— Task —
Lines from the entries below that hold "computer" form the answer; copy all of them.

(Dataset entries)
○ ○ ○

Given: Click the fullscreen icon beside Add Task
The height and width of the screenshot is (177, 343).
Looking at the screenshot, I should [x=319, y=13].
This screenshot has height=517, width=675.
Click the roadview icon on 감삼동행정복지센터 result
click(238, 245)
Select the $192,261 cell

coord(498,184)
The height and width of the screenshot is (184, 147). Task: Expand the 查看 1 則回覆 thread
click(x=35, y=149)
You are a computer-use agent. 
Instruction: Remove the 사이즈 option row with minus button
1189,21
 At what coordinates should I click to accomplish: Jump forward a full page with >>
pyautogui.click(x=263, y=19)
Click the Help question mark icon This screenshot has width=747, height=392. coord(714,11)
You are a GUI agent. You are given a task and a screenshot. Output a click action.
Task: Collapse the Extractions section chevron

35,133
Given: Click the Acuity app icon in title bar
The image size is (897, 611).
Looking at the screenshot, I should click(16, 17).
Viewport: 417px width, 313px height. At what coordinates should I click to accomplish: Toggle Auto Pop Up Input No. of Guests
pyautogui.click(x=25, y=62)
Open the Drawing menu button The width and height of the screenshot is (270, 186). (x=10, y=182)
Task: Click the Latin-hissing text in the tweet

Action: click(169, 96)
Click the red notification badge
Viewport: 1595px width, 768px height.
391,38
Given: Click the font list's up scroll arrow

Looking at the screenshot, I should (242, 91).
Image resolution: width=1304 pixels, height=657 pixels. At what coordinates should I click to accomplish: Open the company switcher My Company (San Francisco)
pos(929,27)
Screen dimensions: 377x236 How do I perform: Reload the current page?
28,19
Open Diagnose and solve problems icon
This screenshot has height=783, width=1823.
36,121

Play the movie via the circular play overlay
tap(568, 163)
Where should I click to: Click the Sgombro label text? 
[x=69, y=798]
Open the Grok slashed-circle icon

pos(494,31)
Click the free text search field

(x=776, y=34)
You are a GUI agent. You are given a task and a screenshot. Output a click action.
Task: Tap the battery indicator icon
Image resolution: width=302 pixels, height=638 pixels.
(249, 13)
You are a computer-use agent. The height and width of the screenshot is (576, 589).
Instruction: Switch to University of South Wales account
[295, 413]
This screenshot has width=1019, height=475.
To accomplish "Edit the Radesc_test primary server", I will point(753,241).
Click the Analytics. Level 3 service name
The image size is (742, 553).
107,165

○ ○ ○

— Worked solution —
You are a computer-use agent. 
You are a computer-use agent. The height and width of the screenshot is (576, 589).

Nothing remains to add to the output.